Exercise description »
Although the data below holds other lines too, output only those from the line with "You are a computer-use" up to and including the line with "Instruction: Click the", exactly as they appear.

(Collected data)
>>
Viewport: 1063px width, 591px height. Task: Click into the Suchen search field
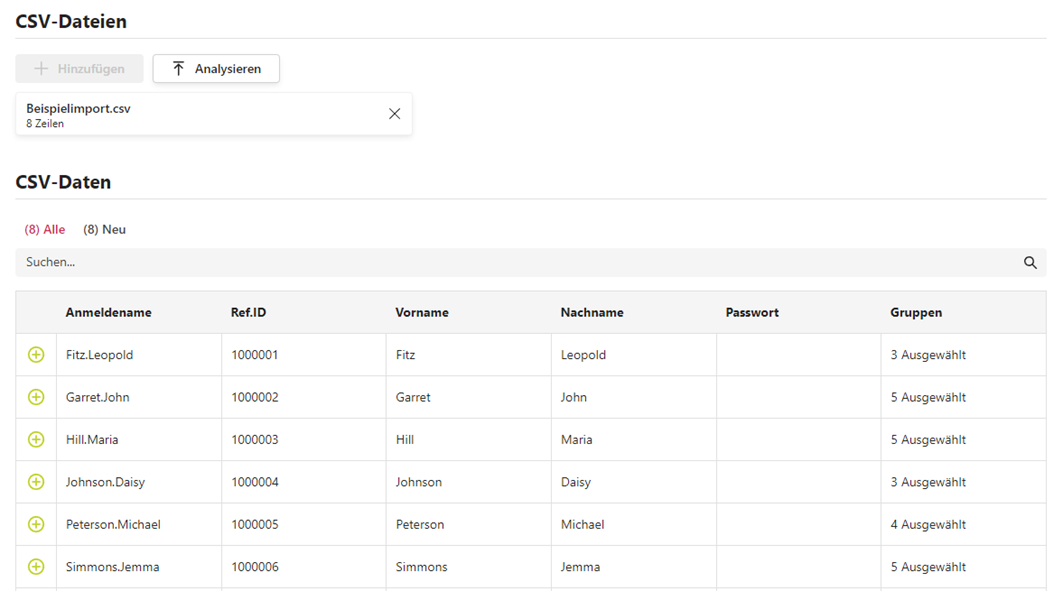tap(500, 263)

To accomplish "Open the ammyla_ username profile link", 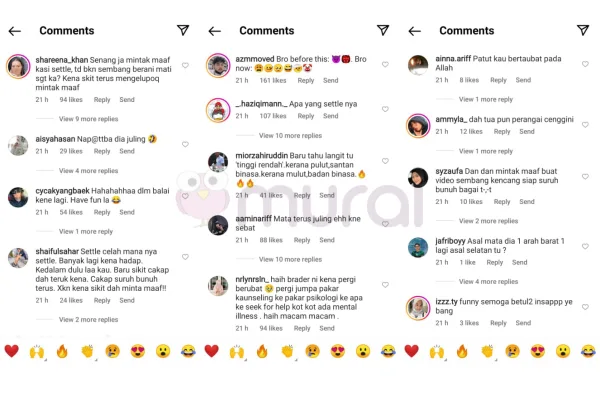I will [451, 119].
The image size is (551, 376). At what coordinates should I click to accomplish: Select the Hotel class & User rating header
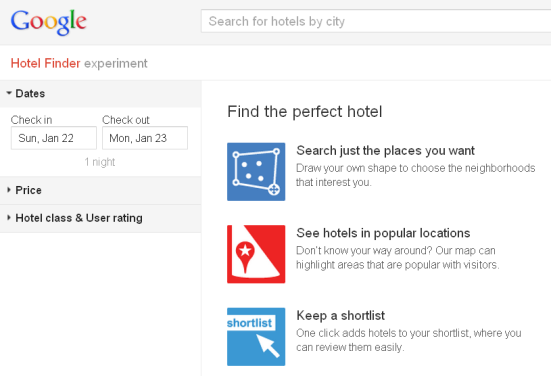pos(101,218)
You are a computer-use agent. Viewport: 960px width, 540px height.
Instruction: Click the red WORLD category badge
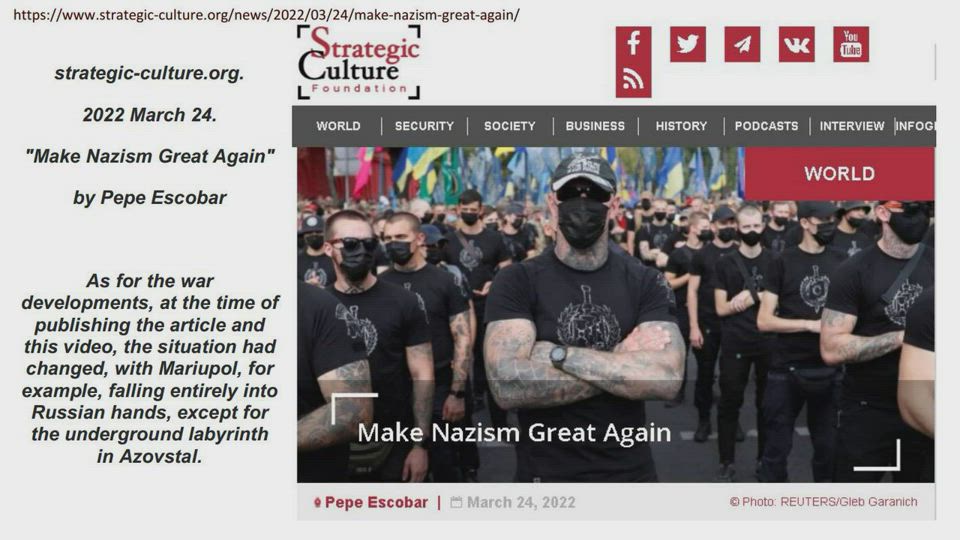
<<
>>
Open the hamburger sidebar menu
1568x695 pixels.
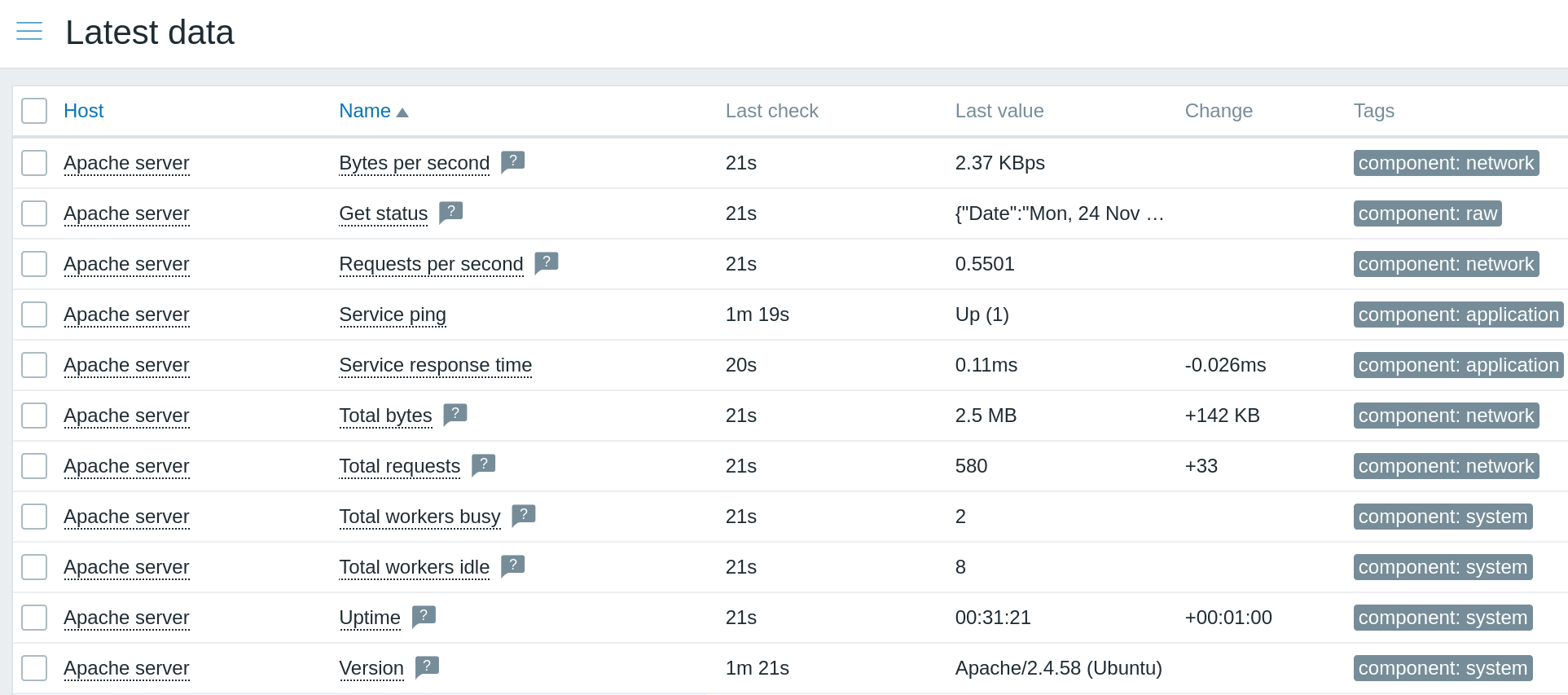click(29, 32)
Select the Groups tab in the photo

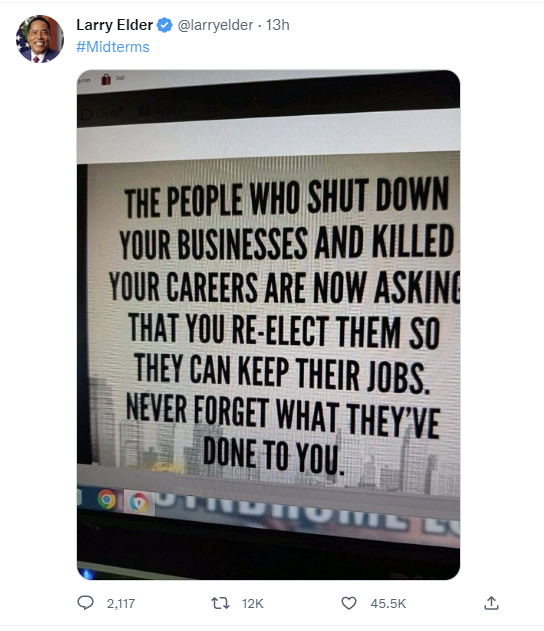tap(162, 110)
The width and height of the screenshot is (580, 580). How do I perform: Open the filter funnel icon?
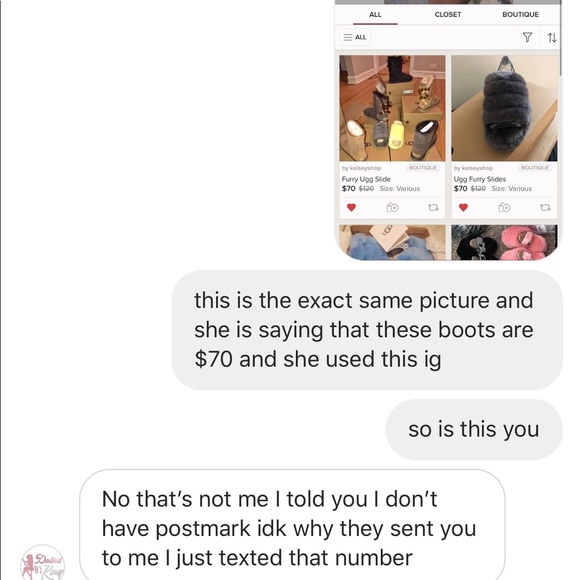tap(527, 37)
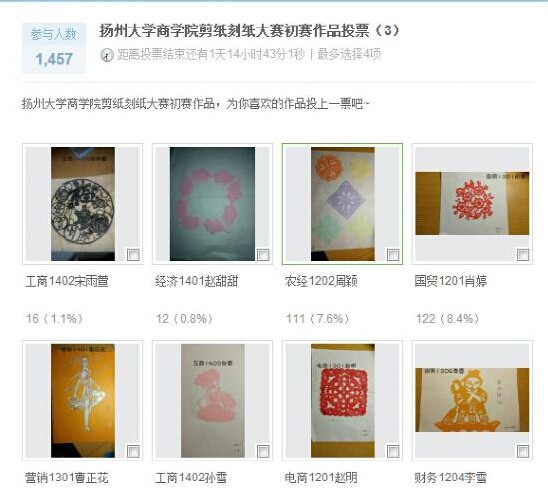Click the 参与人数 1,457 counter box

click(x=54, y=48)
<<
Solved exercise »
You are a computer-use agent. Viewport: 960px width, 540px height.
Instruction: Click the red WORLD category badge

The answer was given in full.